Curious Extracts.—Dean Nowell—Bottled Beer.—I was somewhat hasty in assuming (see Vol. vii., p. 135.) that bottled beer was an unknown department in early times, as the following extract will show. It is from Fuller's Worthies of England, under "Lancashire," the subject of the notice being no less a person than the grave divine Alexander Nowell, dean of St. Paul's, author of the Catechism, whose fondness for angling is also commemorated by Izaak Walton.
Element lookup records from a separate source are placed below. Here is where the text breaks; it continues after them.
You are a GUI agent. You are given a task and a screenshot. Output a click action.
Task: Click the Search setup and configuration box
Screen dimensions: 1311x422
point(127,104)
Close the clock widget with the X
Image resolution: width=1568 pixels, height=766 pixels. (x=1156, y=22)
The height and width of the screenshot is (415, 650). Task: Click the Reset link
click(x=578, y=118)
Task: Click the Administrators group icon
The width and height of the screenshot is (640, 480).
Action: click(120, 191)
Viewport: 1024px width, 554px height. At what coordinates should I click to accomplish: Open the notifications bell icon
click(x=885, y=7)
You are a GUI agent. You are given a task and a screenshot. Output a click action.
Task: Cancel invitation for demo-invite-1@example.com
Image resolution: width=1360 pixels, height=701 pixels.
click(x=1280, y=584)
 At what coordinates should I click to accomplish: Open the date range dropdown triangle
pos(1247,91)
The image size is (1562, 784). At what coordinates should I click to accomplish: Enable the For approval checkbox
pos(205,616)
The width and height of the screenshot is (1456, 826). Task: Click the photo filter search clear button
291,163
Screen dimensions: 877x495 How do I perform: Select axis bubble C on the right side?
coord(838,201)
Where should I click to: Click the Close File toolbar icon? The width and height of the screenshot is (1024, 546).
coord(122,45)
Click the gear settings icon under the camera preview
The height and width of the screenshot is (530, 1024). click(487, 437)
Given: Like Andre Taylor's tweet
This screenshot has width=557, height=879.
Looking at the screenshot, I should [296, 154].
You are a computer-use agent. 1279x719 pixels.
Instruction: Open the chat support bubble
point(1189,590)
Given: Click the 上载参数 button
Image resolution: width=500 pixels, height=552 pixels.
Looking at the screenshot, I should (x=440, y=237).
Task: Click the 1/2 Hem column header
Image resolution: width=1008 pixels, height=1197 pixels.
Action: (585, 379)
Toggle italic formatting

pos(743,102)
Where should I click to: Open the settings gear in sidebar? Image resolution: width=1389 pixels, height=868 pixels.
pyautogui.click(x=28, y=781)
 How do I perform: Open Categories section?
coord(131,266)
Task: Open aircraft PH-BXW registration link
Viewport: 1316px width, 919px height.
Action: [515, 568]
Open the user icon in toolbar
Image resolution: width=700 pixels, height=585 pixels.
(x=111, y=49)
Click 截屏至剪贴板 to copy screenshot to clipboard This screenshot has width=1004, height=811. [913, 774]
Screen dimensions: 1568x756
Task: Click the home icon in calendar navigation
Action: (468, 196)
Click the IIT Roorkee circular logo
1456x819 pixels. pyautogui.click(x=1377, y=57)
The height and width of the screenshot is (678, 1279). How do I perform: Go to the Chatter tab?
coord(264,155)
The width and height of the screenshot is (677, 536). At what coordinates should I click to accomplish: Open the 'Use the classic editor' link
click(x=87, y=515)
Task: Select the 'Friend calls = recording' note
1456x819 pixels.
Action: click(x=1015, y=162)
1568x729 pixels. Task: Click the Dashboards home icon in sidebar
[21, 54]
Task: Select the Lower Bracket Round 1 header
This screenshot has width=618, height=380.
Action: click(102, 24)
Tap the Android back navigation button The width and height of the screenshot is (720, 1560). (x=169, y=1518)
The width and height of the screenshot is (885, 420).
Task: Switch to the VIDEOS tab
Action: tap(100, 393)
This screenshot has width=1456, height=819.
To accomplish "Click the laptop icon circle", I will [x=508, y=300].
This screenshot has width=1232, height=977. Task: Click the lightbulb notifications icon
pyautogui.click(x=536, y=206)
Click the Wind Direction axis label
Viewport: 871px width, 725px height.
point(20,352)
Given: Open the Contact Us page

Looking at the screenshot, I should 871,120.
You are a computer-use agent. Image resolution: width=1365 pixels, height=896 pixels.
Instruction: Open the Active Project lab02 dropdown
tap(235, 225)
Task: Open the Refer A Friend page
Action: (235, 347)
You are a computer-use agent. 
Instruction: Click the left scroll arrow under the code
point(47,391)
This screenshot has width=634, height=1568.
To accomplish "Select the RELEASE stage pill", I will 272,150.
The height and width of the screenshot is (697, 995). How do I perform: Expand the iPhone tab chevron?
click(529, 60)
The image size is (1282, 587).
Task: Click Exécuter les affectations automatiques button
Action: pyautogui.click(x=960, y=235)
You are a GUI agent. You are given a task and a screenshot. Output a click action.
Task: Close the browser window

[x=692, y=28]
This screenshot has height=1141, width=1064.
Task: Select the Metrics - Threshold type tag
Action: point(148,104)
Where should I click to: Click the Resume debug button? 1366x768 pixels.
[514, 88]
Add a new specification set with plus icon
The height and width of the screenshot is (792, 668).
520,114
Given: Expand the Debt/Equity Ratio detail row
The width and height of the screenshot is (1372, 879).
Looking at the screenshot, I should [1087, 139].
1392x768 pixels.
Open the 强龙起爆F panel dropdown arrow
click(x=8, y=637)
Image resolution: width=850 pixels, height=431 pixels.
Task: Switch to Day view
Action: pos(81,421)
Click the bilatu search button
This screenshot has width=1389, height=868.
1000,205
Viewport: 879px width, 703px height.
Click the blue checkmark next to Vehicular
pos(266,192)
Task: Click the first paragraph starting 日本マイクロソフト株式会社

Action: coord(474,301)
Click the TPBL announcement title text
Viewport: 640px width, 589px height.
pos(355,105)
Fuller, having noticed the narrow escape which Nowell had from arrest by some of Bishop Bonner's emissaries in Queen Mary's reign, having had a hint to fly whilst fishing in the Thames, "whilst Nowell was catching of fishes, Bonner was catching of Nowell," proceeds to say,—

"Without offence it may be remembered that, leaving a bottle of ale, when fishing, in the grass, he found it some days after no bottle, but a gun, such the sound at the opening thereof: and this is believed (casualty is the mother of more inventions than industry[[1]]) the original of bottled ale in England."—Nuttall's edit., vol. ii. p. 205.

Balliolensis.

Footnote 1:[(return)]

Fuller might have quoted the Greek proverb, Τύχη τέχνης ἔστερξε καὶ τέχνη τύχης.

A Collection of Sentences out of some of the Writings of the Lord Bacon (i. 422. edit. Montagu), with the ensuing exceptions, is taken out of the Essays, and in regular order:

No. 1. p. 33. of the same volume.
No. 2. p. 21.
No. 3. p. 5.
No. 4. p. 8.
No. 51. My reference is illegible: the words are,—"Men seem neither well to understand their riches nor their strength: of the former they believe greater things than they should; and of the latter, much less. And from hence, certain fatal pillars have bounded the progress of learning."
No. 68. pp. 173. 272. 321.
No. 69. p. 185.
No. 70. p. 176.
No. 71. Vol. vi., p. 172. The Charge of Owen, &c.
Nos. 72, 73. Vol. vii., p. 261. The Speech before the Summer Circuits, 1617.

S. Z. Z. S.

Law and Usage.—In The Times of September 1, the Turkish correspondent writes as follows:

"Mahmoud Pasha declared in the Divan of the 17th that 'he would divorce his wife, but would not advise a dishonourable peace with Russia.' This is an expression of the strongest kind in use amongst the Turks."